I happened to catch an interview with Matthew Prince of CloudFlare on Bloomberg and he seemed really down to earth, he clearly felt his impulse call to shut off the nazis was right but was very clear that it should not be left to him, tech companies or whoever owns a particular box or tech. But these are really hard new unprecedented issues, no one knows, there are many right answers and none.

No, it really isn't, and Prince's position comes across as a form of moral cowardice that has a long, ignoble history - the unwillingness to grasp with the moral obligations of one's works. No matter how much he tries, he cannot put the power he wields beyond anyone's grasp, so it's on his head to wield it in a moral manner - this is not something he can wash his hands of, and the dogged insistence of techies that they can is in large part why we have these problems.
posted by NoxAeternum at 1:16 PM on November 2, 2017 [2 favorites]


“The daily work of organising takes time. TWC members shyly struck up conversations with the people who cooked and served their meals and cleaned up after them. “It can be awkward,” one soft-spoken engineer told me. “We’re so much more used to messaging and texting.” On Facebook he posted an open call to friends, suggesting that they call one another on the phone more often, to practise speaking.”
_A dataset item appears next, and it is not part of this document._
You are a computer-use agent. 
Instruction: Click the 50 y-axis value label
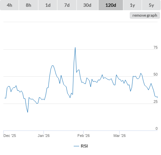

Sounds like typical savior behavior to me.
posted by Ideefixe at 1:18 PM on November 2, 2017 [1 favorite]


what does that mean, Ideefixe?
posted by kokaku at 2:21 PM on November 2, 2017


It's probably a good idea to stop confusing website publishers with the US Congress. It may be an even better idea to stop confusing website "algorithms", yanno, rules including but not limited to Terms and Conditions of Use, with US Code. NAICS 51, 519: Pass it around.. This way Pat Websurfer and Jordan Troll have an accurate image of who censors who or who to sue, successfully, for their money back when their user profiles and posts are deleted by management.

Conversely, bored "coders" and IT engineers may discover they share an interest in agitating for First Amendment rights denied them at their places of work, if they otherwise are untroubled by rampant and illegal compensation, unpaid compensation, injuries, differential pay, hazardous work conditions, lock-outs, "right to work" sanctions, unfunded benefit trusts, no benefit plans, employment contract breaches, assault and battery, tying, arbitrary shift assignments, no shift assignments, and "role" misclassification, IF one or more superiors erect metaphorical concrete barriers to success of their convo.
posted by marycatherine at 2:26 PM on November 2, 2017


It means that talking to a cafeteria worker isn’t “brave” or significant. Acknowledging another person’s existence is not activism.
posted by Ideefixe at 9:32 PM on November 2, 2017 [2 favorites]


Acknowledging another person’s existence is not activism.

It is if your activism is "community-building," and it's brave if you've never actually done any of that before. I do agree that this is the kind of activism that's reasonably appropriate for children aged five to seven, and it's appalling that grown men with college degrees need to start there.
posted by ErisLordFreedom at 11:26 AM on November 3, 2017 [1 favorite]


"socialization"? There's a loaded concept.